Jack Howard returned to his personal channel this week to open up about his recent dissatisfaction with YouTube; particularly the fact that he can’t get invested in some of the most successful content on the site.
“I am not interested in, or stimulated by, any of the stuff that’s deemed ‘popular’ these days,” admits Jack. “It doesn’t interest me at all, I feel very very out of the loop”.
But before you dismiss this statement as another veteran YouTuber pining for the old days, it’s quite the opposite. Jack is fully aware of the “adapt or die” ethos that comes with such a fast-moving community and industry; but like many other before him, doesn’t necessarily feel prepared for it.
“Because I don’t like the content that’s on here, does that mean the content I make isn’t for YouTube anymore?” he ponders. “Does that mean that what I make isn’t… ‘good’?”
“It can be a little disheartening at times…[to] put a lot of effort into sketch comedy, or short films… to see something that I know can be done in an afternoon, if less than that, succeed so highly”.
As we all know, Jack isn’t the first YouTuber to have a creative crisis like this. Nowadays, it seems as though every couple of weeks, somebody voices their concerns with the direction YouTube is headed – with the most simple, unchallenging content taking the lion’s share of viewer retention, promotion and even press coverage, leaving the creative experiments and passion projects in the dust.

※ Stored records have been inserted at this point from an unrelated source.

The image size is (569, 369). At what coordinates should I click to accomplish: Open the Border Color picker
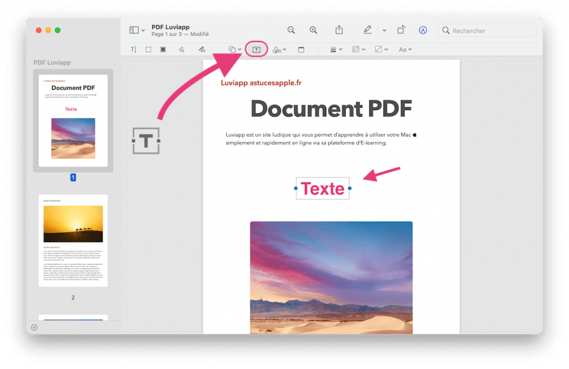[358, 49]
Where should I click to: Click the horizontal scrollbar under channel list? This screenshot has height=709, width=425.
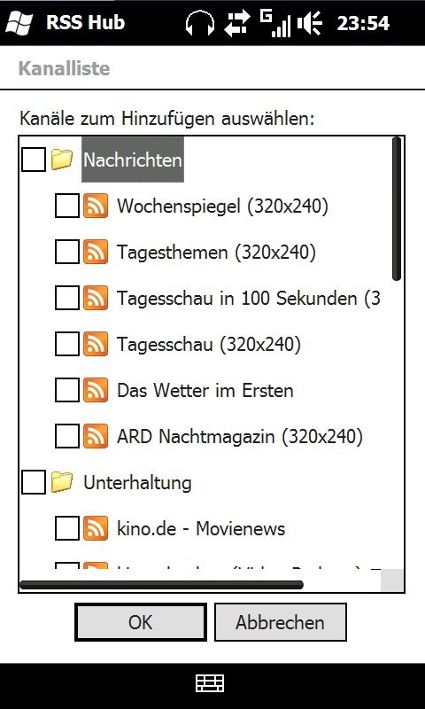[x=161, y=585]
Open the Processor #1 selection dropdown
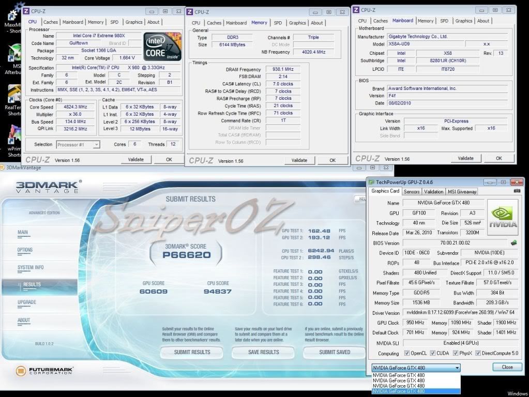The width and height of the screenshot is (529, 397). tap(96, 145)
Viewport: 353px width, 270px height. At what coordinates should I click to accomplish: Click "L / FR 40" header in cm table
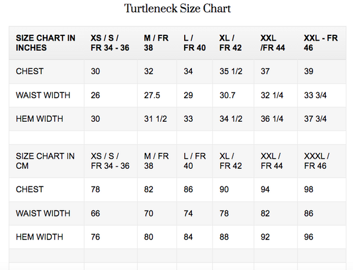[194, 161]
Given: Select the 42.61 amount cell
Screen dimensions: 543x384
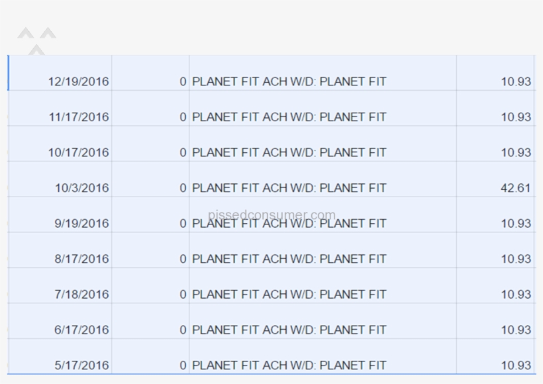Looking at the screenshot, I should (x=515, y=188).
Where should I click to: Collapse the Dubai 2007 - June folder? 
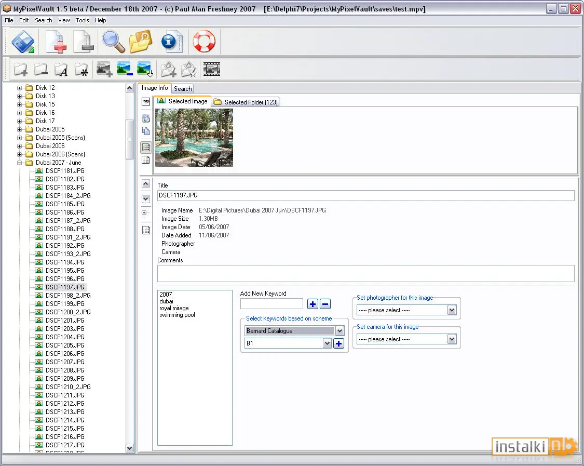pos(19,163)
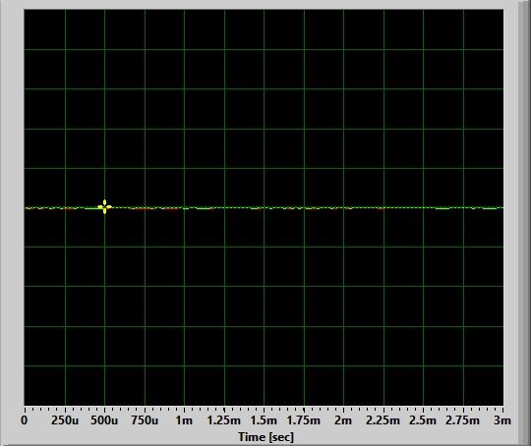531x446 pixels.
Task: Click the 2.5m time axis label
Action: point(423,420)
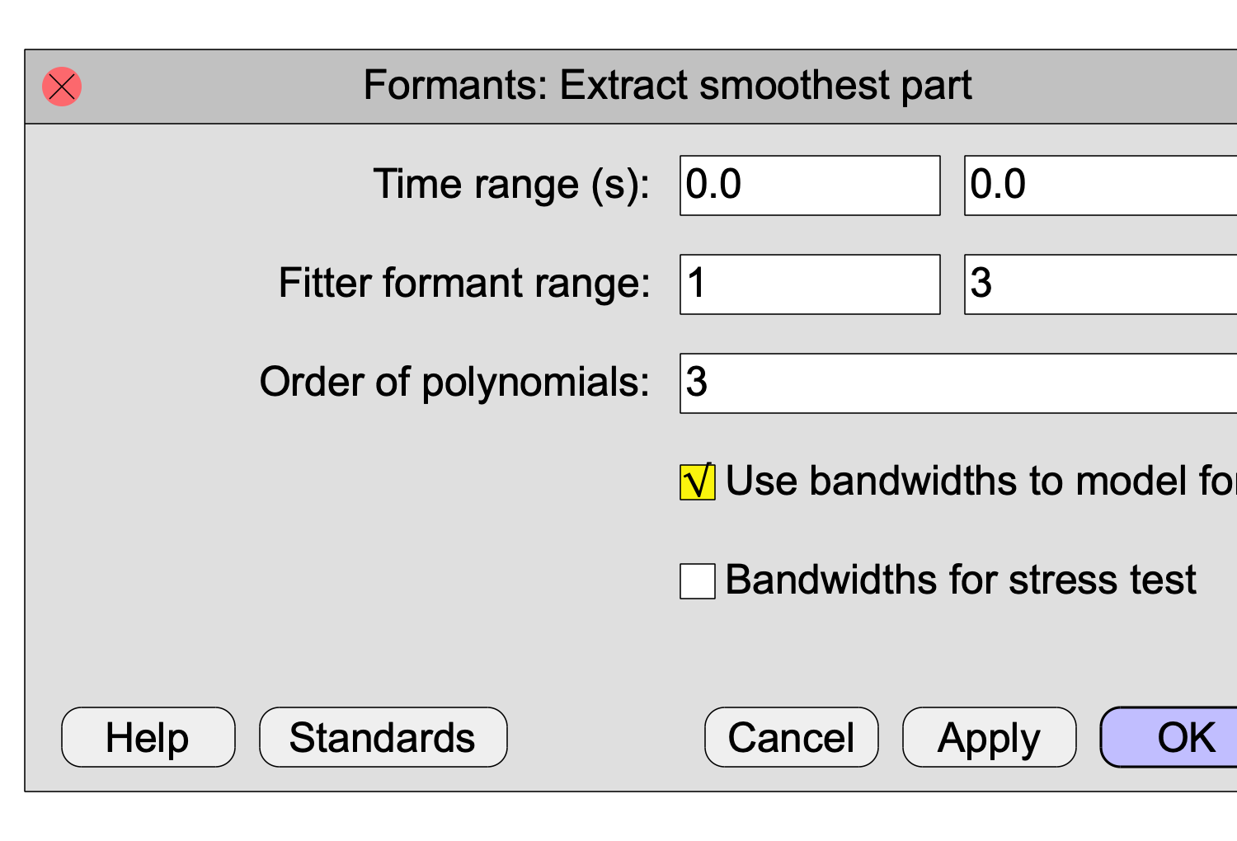
Task: Close the dialog with the red X button
Action: coord(62,87)
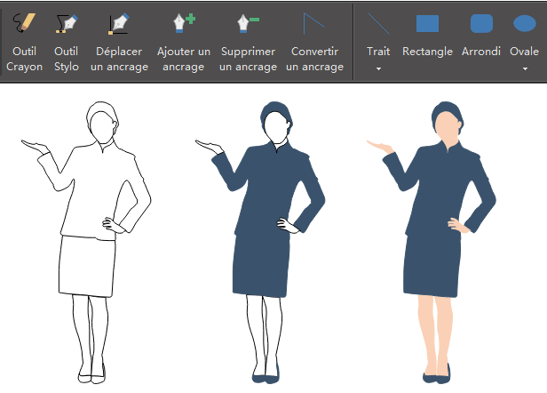Expand the dropdown arrow under Trait
Image resolution: width=547 pixels, height=393 pixels.
[x=378, y=68]
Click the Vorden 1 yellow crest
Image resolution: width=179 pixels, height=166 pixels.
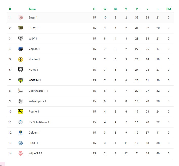point(20,59)
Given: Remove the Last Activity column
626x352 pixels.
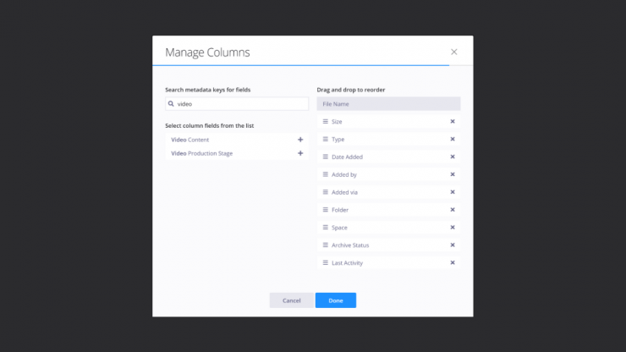Looking at the screenshot, I should click(453, 263).
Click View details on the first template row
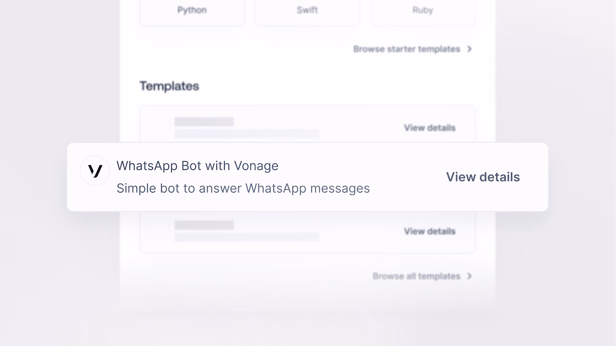 (430, 128)
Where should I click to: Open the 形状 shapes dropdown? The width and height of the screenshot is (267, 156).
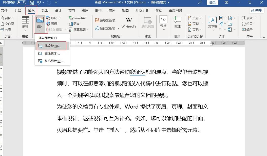54,18
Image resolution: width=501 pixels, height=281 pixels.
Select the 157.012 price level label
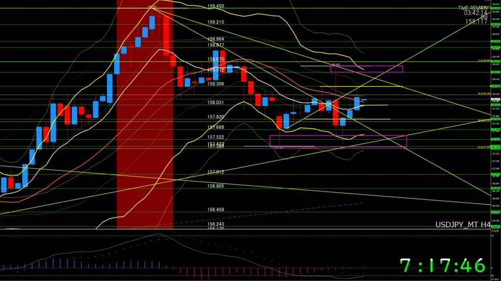click(216, 172)
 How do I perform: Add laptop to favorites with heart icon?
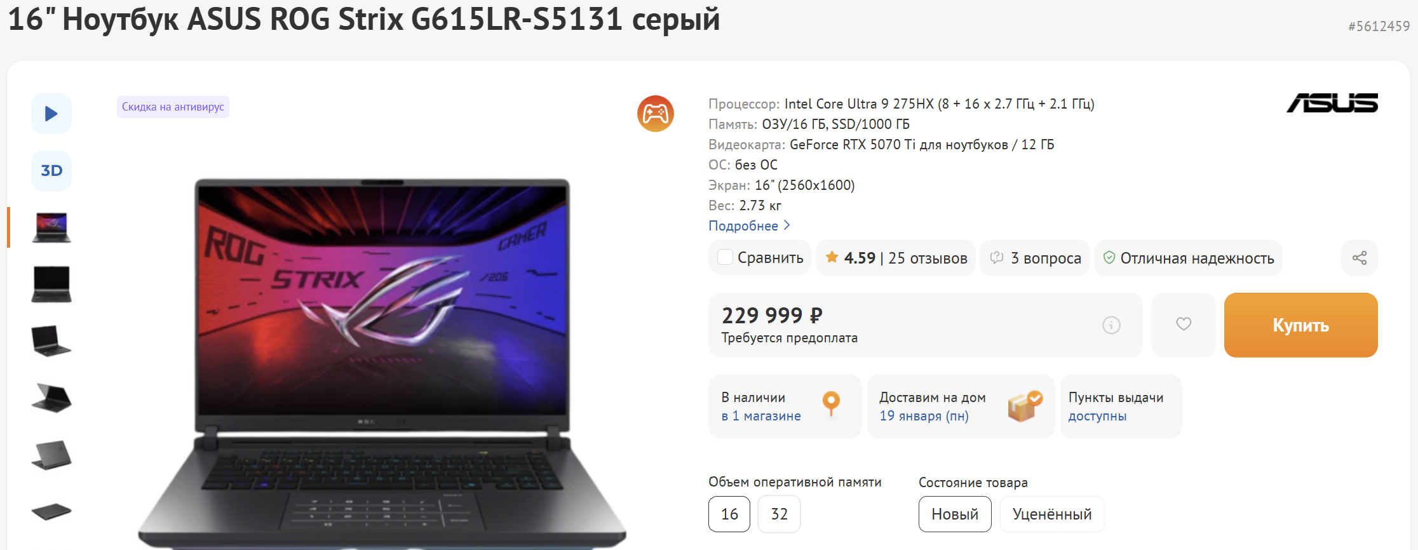tap(1184, 325)
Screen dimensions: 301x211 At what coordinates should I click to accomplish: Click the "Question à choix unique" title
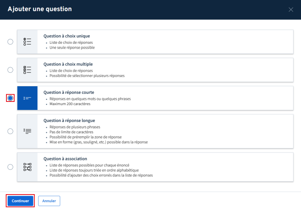click(x=67, y=36)
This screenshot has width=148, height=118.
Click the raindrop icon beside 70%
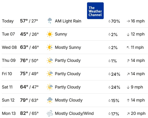click(x=109, y=21)
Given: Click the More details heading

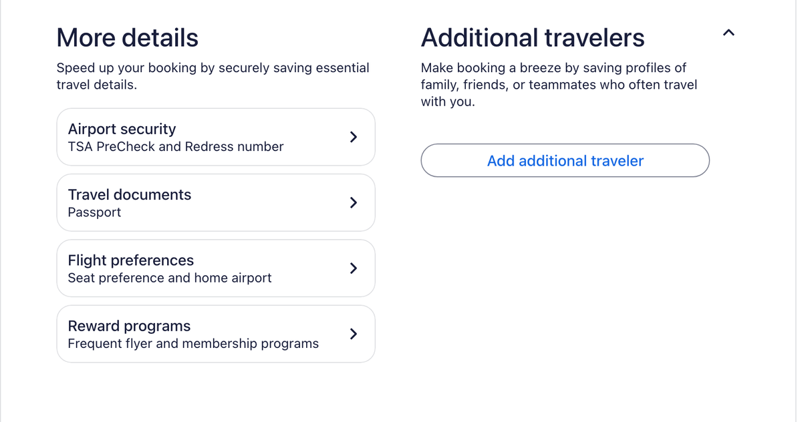Looking at the screenshot, I should (127, 37).
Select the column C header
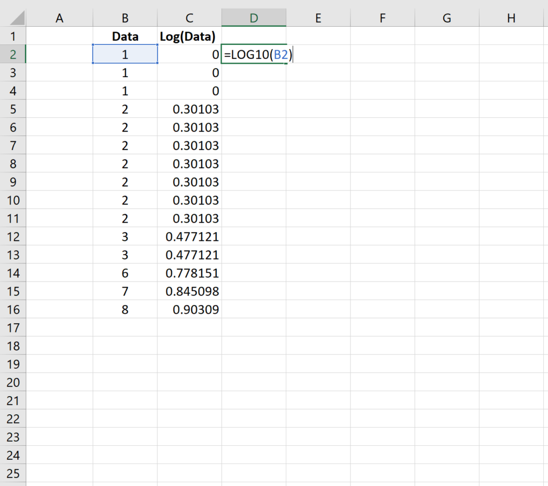Image resolution: width=548 pixels, height=486 pixels. click(189, 18)
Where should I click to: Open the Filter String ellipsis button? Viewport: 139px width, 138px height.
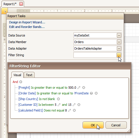[119, 55]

But despite this mindset, Jack still does a tremendous job of trying to be critical of the nature of YouTube’s most loved content, without treading on any toes; which, after recent events this week, has proven a tricky conversation to have. A handful of members of the UK YouTube community have recently been up in arms, after critics of certain more popular YouTubers sparked rabid cries of “jealousy” and “spreading negativity” in retaliation. And when people react so defensively to any legitimate criticism from their peers, it’s hard to be open about your own creative struggles when they tie in so tightly to this issue.
What makes YouTube different from a lot of other creative platforms is that for the most part, a creator’s content is steeped within their identity and personality; some of the most popular lifestyle vloggers, beauty gurus and would-be authors’ entire brand relies on their life choices and existence as a person. All of this means that, on a somewhat subconscious level, the success (or failure) of a YouTuber can often have a much bigger impact on one’s self-worth. Which is why we so frequently see YouTubers have existential crises when the success of their creative endeavours only pales in comparison to the mainstream and/or the banal.
Jack references some creators he loved in the past, such as BriTANick and GoodNeighbourStuff; the latter of whom have since moved on to exciting new endeavours such as writing for Saturday Night Live.
“These people go on to do other things off of YouTube,” Jack points out, “and maybe there’s not new people like that because they can see that the platform’s not for them.”
This observation sparks a big question for those of us who do struggle creatively with YouTube: is that the answer? To find our validation elsewhere? To leave YouTube to its easily-accessible content train, and pursue fulfilment in a different platform?
For all its flaws, the safety blanket that is YouTube’s built-in community, industry and history make it feel very, very hard to let go of. But maybe for some of us, this is the problem we can’t face head-on: that while we feel safe in our home, we’re being slowly smothered.